La méthanisation a connu un essor certain ces dix dernières années. En 2020, on dénombre 704 unités contre 31 seulement en 2010. Et la technologie a elle aussi évolué au cours de la décennie. Au début des années 2000, les projets étaient essentiellement développés via la cogénération qui consiste à produire de la chaleur et de l’électricité à partir du biogaz. Désormais ce sont surtout les projets à injection (injection de biogaz purifié dans le réseau de gaz naturel), qui sont privilégiés, précise une analyse du centre d’étude et de prospective du ministère de l’Agriculture.
Ce même ministère a financé, en 2019, une étude qui s’intéresse à la contribution de la méthanisation aux revenus des agriculteurs. Cette étude baptisée Métha’Revenus s’intéresse aux niveaux de revenus générés, les catégories d’agriculteurs concernés et les conséquences des évolutions techniques de la filière.

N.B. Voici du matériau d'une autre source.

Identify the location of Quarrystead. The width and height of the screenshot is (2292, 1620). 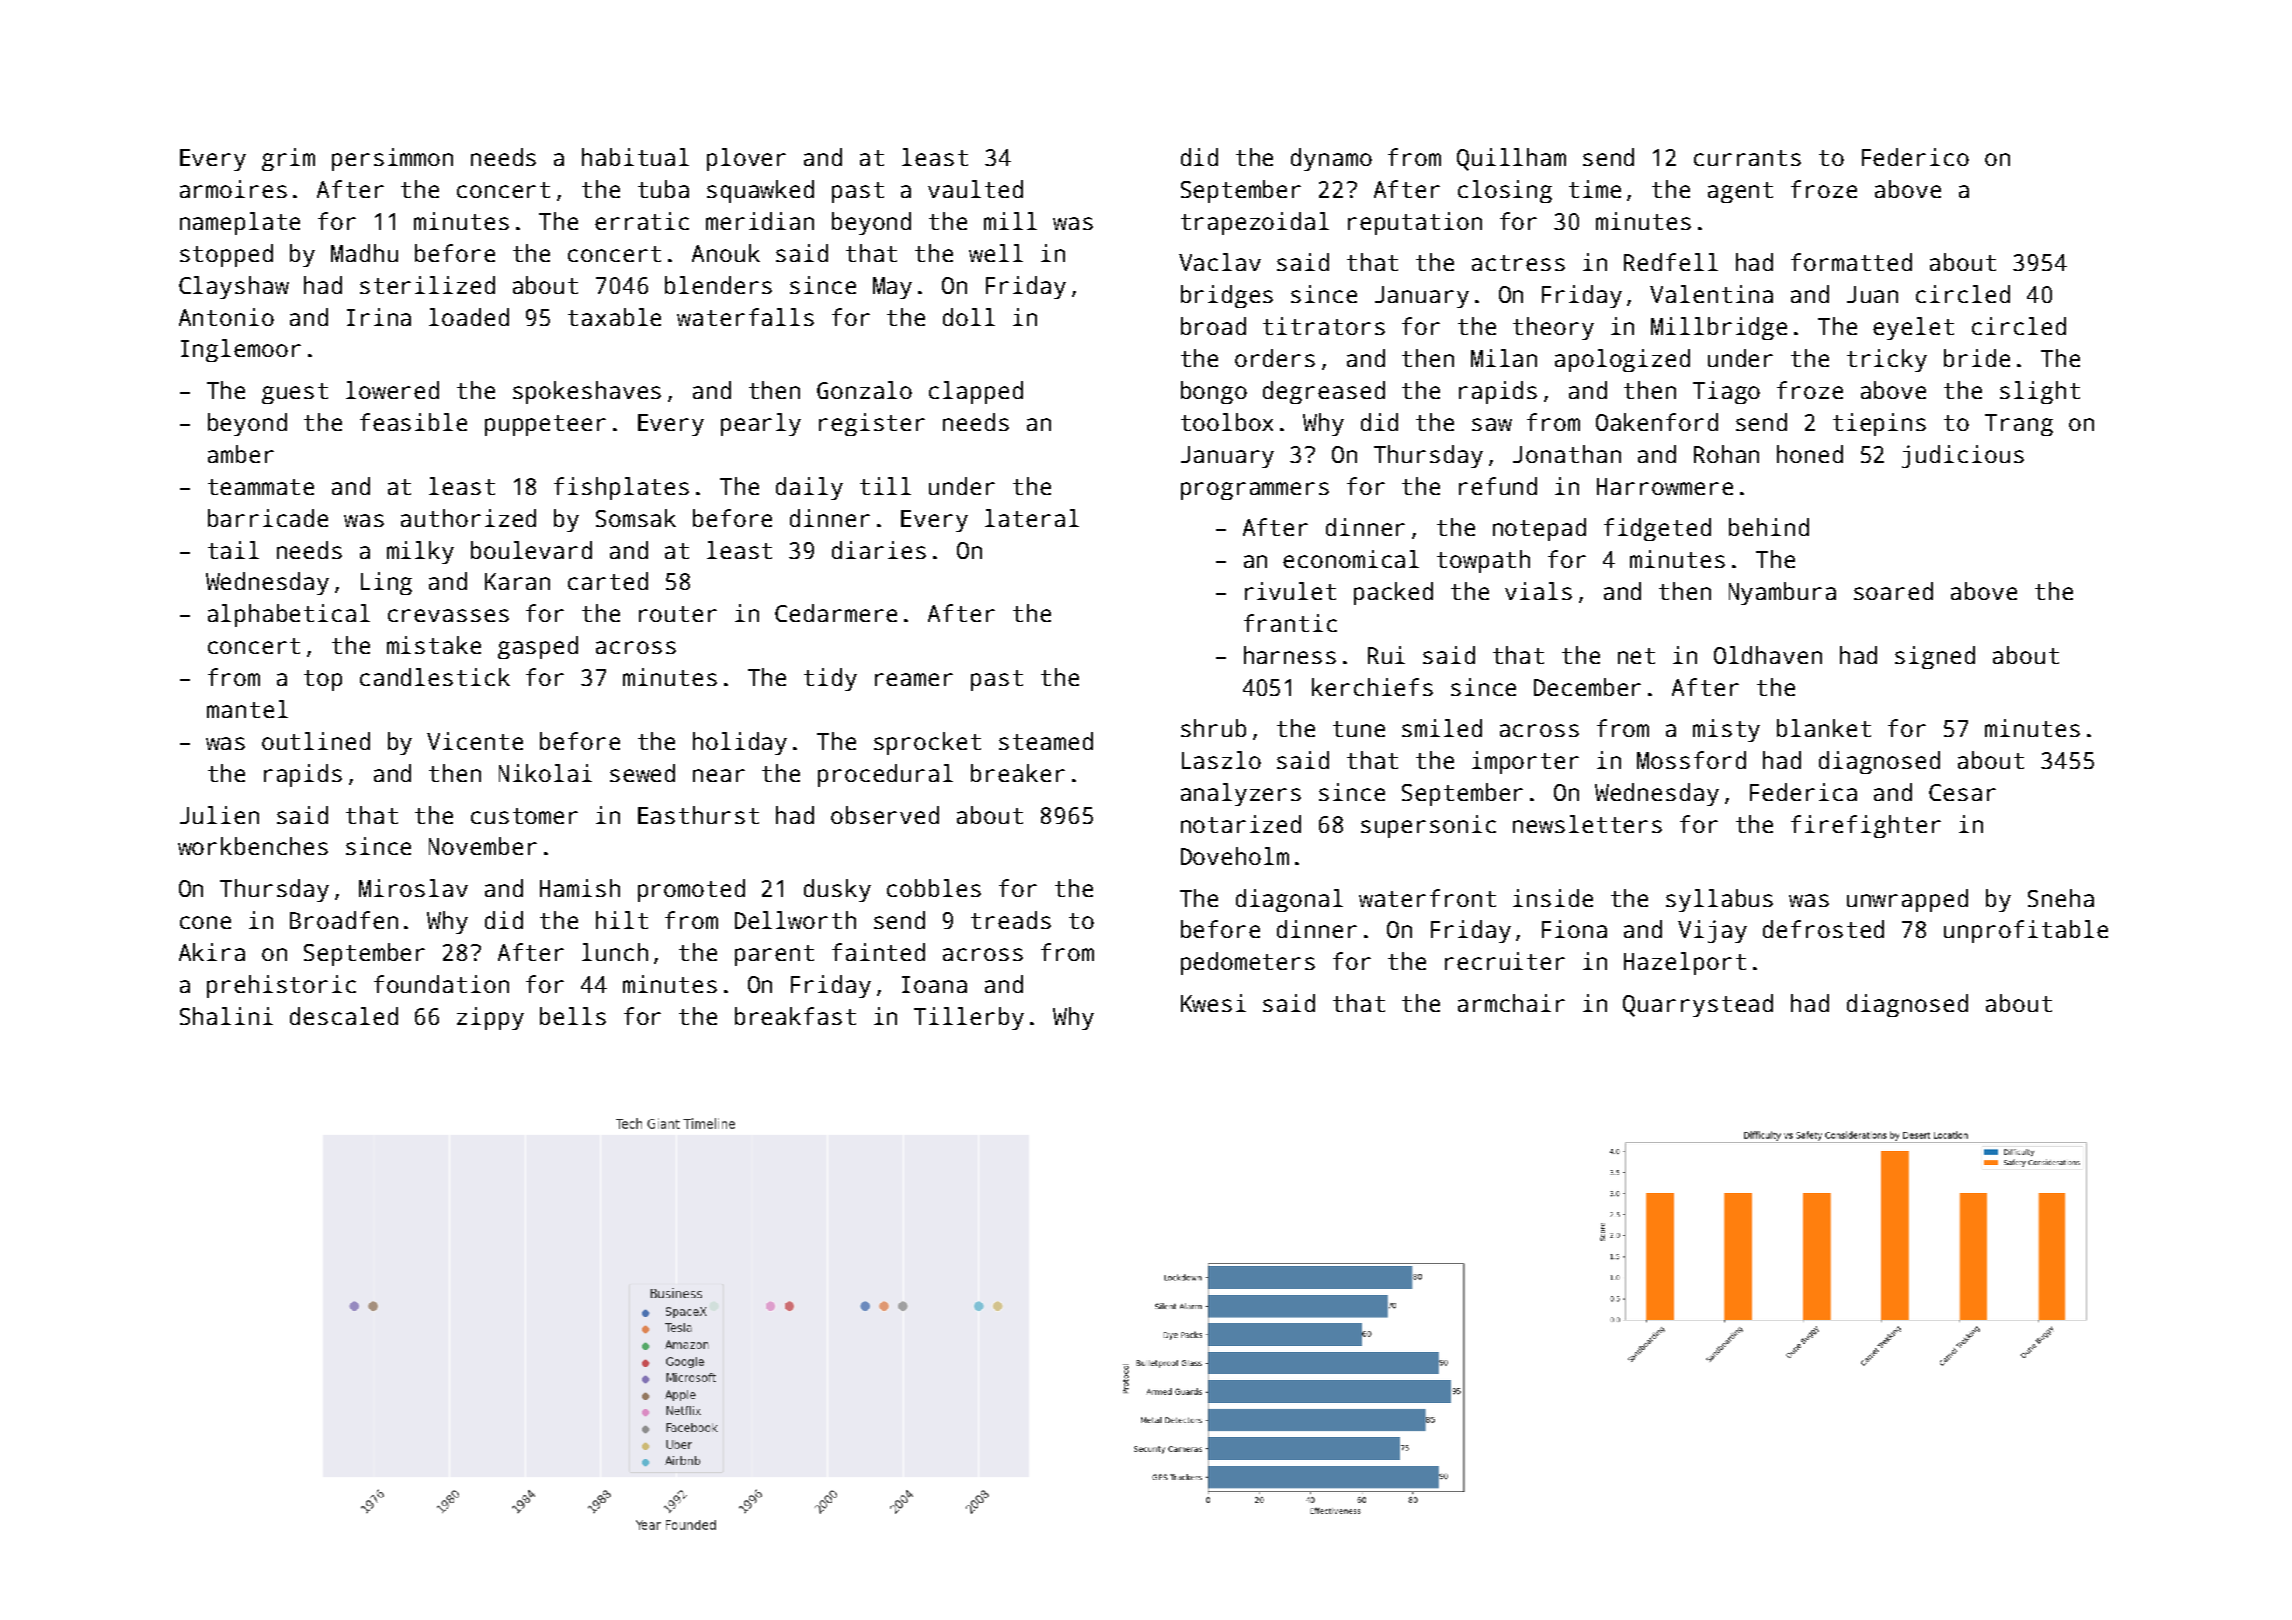
(1698, 1005).
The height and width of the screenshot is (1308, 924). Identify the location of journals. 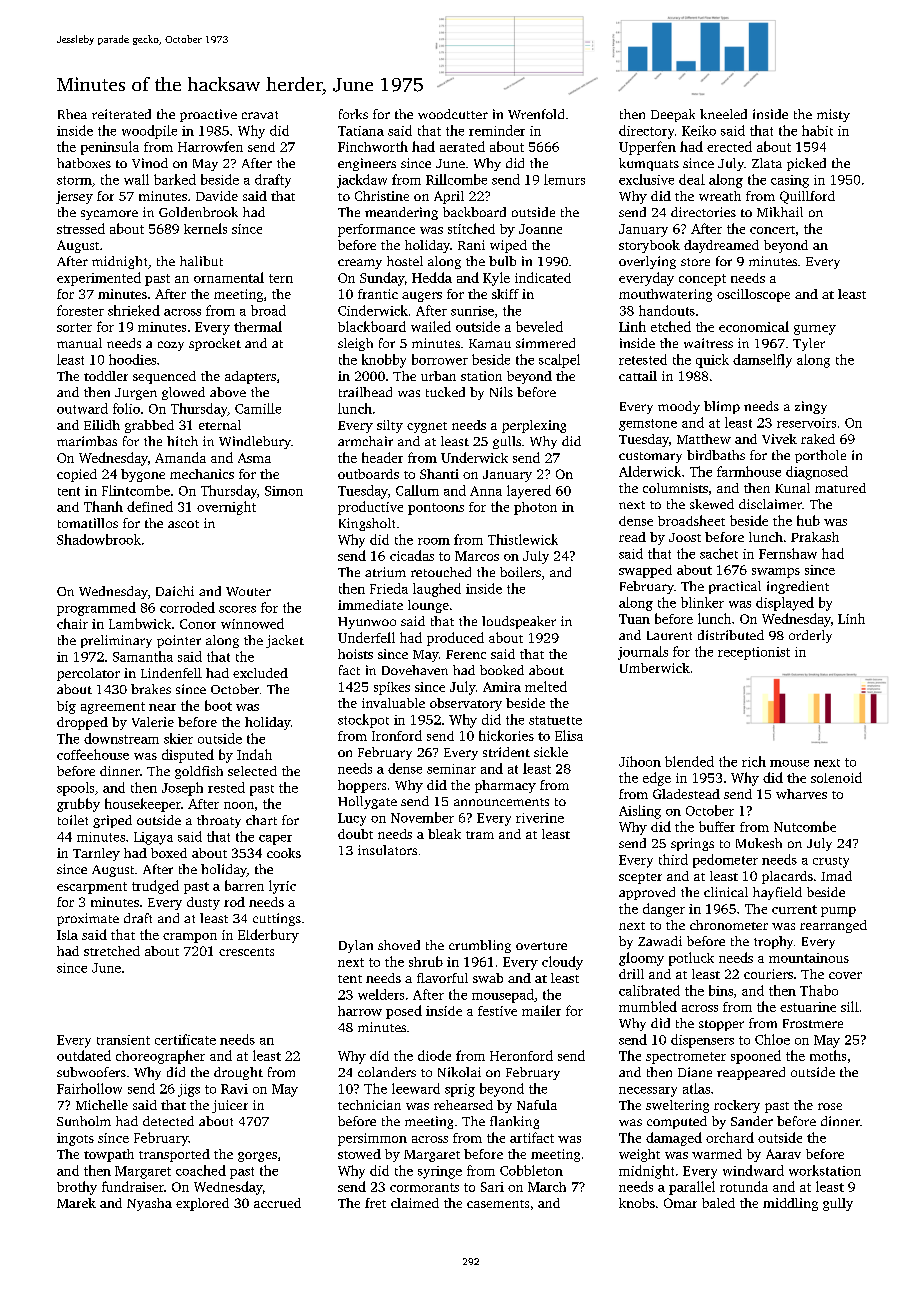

Afin de comparer les différents systèmes, un indicateur de revenu courant avant impôt (RCAI) de l’unité de méthanisation a été créé. Il est rapporté à la puissance théorique de l’unité exprimée en kWe (kilowatt électrique), en multipliant par quatre les puissances théoriques évaluées en Nm3 des unités en injection, précisent les auteurs. Selon l’étude, le travail de terrain a permis d’identifier quatre idéotypes d’activité de méthanisation.
À travers leurs études, les auteurs font le constat que les céréaliers sont mieux placés que les éleveurs pour porter des projets de méthanisation par injection. Les unités en injection ont connu un fort développement ces dernières années. Or, ce sont des projets qui nécessitent des investissements plus élevés (4,8 millions d’euros en moyenne pour les projets à injection, contre 1,9 million d’euros pour la cogénération). Les auteurs estiment que de tels investissements sont plus supportables financièrement par les céréaliers que par les éleveurs. Par ailleurs ce sont souvent des projets de plus grandes envergures, nécessitant des tonnages plus facilement atteignables par les céréaliers. L’étude indique aussi que cette tendance pourrait se renforcer. Les éleveurs pourraient devenir de simples apporteurs de matières, ce qui limiterait leur possibilité d’en tirer un revenu satisfaisant. Par ailleurs, les conflits d’usage de certains biodéchets peuvent conduire à une hausse des prix. Dans ce scénario, une fois encore les céréaliers, à travers le recours aux Cive, peuvent plus facilement contourner ce problème.
Cette étude précise aussi que les subventions publiques restent indispensables à beaucoup de projets. Elle suggère qu’il serait important de soutenir les unités de cogénération portées par des petits collectifs d’éleveurs, en encourageant l’innovation technologique visant à réduire ses coûts par rapport à l’injection. Une condition nécessaire pour espérer accroître leurs revenus.